* What you need to do: Each line from the start of the listing below through the line containing "Given: Click the edit icon in Joom row" should be reproduced exactly, with no others.

* The input:
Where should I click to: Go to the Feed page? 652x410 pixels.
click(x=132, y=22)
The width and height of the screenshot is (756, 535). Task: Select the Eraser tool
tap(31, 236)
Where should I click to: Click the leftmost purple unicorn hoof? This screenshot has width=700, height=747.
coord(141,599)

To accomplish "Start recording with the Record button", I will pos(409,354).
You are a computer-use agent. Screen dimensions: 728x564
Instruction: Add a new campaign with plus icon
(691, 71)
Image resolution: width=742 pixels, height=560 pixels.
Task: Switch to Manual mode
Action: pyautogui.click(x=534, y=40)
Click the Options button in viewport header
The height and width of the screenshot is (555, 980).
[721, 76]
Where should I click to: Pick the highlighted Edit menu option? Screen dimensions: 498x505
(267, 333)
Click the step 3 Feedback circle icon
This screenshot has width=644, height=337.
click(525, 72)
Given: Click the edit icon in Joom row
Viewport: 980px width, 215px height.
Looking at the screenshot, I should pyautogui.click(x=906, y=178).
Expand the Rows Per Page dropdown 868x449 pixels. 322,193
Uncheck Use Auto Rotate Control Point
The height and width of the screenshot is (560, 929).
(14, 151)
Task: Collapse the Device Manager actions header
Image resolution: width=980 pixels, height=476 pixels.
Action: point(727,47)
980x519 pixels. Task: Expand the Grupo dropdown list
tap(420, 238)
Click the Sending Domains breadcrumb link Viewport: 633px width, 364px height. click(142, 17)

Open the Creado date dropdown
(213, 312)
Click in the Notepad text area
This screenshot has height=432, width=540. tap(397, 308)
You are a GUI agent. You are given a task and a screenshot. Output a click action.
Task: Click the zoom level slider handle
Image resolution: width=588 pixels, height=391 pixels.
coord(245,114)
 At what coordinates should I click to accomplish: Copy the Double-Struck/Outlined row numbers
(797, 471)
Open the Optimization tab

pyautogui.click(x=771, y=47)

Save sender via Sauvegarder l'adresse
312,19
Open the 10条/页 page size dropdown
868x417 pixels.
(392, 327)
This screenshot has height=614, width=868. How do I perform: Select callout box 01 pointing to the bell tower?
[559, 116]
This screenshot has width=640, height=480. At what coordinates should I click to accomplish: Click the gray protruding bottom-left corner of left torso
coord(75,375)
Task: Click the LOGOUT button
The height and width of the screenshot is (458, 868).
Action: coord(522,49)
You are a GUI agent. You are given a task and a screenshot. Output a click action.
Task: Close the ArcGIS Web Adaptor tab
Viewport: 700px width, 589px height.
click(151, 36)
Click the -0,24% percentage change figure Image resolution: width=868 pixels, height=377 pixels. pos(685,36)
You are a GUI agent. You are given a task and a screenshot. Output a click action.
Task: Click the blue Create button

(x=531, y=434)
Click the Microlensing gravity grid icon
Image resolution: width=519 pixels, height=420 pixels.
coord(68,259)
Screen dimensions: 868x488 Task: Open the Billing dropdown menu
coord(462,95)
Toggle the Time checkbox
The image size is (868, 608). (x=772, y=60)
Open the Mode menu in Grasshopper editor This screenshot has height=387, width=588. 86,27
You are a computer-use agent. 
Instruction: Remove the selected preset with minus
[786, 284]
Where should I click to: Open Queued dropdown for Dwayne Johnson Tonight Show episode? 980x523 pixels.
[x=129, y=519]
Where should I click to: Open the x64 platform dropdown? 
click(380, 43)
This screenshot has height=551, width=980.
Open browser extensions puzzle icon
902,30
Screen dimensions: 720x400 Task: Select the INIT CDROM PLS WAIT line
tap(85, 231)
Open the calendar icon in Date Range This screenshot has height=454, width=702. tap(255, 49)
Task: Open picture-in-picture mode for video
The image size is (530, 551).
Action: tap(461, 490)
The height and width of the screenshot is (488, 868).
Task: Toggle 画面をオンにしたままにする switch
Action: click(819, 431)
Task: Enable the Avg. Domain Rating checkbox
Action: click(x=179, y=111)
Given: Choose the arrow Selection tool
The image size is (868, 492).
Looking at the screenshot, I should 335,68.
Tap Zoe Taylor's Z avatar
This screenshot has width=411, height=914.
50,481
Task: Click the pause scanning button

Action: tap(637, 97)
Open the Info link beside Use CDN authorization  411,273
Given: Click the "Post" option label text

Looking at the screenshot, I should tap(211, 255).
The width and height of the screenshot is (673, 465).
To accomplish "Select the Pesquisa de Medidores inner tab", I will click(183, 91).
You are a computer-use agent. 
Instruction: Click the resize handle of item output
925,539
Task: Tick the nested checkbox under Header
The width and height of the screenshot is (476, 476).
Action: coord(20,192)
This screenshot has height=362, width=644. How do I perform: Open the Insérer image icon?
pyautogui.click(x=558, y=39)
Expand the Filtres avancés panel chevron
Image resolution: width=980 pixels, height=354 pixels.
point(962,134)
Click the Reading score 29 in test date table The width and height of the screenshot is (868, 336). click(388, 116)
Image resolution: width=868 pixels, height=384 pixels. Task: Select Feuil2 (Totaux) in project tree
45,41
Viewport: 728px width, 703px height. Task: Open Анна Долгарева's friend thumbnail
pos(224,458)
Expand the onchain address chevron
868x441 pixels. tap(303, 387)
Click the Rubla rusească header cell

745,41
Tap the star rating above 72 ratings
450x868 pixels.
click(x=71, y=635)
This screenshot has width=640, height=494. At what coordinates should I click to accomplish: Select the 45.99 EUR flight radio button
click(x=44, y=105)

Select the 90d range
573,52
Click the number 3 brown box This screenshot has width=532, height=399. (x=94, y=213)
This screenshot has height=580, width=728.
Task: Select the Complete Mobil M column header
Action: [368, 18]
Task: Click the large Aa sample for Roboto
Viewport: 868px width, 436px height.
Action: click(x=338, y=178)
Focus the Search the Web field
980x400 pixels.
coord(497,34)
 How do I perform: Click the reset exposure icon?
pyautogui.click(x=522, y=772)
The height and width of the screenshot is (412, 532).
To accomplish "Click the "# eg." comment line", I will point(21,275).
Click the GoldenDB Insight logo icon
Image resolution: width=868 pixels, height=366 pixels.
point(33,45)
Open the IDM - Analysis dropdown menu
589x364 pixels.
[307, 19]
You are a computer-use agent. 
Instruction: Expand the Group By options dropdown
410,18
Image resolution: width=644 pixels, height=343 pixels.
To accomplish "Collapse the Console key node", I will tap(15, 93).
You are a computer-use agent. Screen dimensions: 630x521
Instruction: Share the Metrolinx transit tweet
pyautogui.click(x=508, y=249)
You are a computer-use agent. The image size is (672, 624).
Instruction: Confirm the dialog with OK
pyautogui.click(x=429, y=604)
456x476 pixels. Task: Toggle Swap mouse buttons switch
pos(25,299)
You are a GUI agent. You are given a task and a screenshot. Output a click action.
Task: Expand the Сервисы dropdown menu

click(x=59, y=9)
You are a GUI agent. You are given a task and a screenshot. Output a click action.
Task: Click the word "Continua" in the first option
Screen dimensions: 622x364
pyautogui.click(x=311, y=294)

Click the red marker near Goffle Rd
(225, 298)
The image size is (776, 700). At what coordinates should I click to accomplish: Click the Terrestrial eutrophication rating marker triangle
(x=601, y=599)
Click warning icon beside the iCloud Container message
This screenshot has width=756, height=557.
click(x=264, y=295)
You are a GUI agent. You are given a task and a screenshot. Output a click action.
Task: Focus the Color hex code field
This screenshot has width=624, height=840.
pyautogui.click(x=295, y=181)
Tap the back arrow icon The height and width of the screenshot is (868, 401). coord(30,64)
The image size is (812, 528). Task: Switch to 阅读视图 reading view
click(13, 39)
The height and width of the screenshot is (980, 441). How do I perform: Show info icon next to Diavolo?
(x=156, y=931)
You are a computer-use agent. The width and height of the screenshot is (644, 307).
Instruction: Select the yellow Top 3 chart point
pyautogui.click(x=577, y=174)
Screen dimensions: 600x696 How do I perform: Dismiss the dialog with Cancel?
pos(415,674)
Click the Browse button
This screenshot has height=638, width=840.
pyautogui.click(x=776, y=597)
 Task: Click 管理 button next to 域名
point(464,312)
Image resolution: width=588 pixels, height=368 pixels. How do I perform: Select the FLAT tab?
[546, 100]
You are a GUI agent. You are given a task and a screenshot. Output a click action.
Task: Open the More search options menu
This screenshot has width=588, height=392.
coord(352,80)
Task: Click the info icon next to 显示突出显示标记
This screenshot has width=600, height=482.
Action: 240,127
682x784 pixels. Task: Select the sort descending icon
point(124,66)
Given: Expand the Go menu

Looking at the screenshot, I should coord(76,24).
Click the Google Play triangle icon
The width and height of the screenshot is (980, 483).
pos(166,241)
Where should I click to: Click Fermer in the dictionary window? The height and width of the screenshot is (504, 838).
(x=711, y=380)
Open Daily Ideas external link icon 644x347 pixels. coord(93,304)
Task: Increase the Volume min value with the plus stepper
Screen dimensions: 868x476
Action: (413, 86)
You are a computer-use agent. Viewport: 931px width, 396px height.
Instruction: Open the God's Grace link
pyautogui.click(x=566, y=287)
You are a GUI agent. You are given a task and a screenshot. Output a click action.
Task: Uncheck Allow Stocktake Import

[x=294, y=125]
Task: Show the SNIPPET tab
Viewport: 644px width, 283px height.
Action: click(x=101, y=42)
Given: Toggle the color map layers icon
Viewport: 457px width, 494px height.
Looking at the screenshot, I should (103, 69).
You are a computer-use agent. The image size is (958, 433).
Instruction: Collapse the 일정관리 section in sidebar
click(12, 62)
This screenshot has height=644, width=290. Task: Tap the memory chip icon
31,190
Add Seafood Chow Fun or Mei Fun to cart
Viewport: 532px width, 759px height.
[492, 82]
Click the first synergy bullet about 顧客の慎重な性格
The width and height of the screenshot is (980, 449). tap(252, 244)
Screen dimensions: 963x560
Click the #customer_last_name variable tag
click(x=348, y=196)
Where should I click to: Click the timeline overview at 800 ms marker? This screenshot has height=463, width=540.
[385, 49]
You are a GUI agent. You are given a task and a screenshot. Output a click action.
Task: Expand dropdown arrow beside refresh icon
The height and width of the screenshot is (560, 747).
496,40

* Reply:
Where should I click to: Go to the Feed page? 652x410 pixels.
click(x=132, y=22)
The width and height of the screenshot is (756, 535). Task: Select the Eraser tool
tap(31, 236)
Where should I click to: Click the leftmost purple unicorn hoof? This screenshot has width=700, height=747.
coord(141,599)

To accomplish "Start recording with the Record button", I will pos(409,354).
You are a computer-use agent. Screen dimensions: 728x564
Instruction: Add a new campaign with plus icon
(691, 71)
Image resolution: width=742 pixels, height=560 pixels.
Task: Switch to Manual mode
Action: pyautogui.click(x=534, y=40)
Click the Options button in viewport header
The height and width of the screenshot is (555, 980).
[721, 76]
Where should I click to: Pick the highlighted Edit menu option? Screen dimensions: 498x505
(267, 333)
Click the step 3 Feedback circle icon
This screenshot has width=644, height=337.
click(525, 72)
Given: Click the edit icon in Joom row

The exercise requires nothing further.